## [Challenge]
Pick out each line of the data that contains the string "coordinates" and copy those lines out in full.
>>>
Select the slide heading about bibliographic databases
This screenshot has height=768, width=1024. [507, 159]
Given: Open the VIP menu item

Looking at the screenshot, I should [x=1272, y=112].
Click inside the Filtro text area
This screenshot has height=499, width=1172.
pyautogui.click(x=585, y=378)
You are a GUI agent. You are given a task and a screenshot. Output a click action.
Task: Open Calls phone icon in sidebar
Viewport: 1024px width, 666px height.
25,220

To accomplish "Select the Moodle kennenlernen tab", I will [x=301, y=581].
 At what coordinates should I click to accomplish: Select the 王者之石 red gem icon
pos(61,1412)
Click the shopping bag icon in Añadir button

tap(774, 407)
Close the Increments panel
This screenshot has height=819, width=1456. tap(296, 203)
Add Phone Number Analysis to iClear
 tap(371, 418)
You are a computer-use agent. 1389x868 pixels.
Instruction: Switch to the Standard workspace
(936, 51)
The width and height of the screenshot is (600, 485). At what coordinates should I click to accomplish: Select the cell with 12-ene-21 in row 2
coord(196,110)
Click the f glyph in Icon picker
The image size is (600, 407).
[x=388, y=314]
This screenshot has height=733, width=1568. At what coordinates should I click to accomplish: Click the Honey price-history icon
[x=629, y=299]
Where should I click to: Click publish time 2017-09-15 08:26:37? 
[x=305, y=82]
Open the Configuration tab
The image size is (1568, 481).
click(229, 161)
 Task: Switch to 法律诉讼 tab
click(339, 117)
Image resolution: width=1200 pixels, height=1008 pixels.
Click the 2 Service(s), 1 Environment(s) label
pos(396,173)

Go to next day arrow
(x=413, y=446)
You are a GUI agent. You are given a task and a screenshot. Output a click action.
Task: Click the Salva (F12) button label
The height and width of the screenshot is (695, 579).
<<<
## [Answer to this problem]
 At what coordinates should I click to accomplish: Select the 王者之石 red gem icon
The width and height of the screenshot is (600, 485). At what coordinates should I click to accomplish: Select the cell with 12-ene-21 in row 2
This screenshot has height=733, width=1568. At what coordinates should I click to accomplish: Click the Honey price-history icon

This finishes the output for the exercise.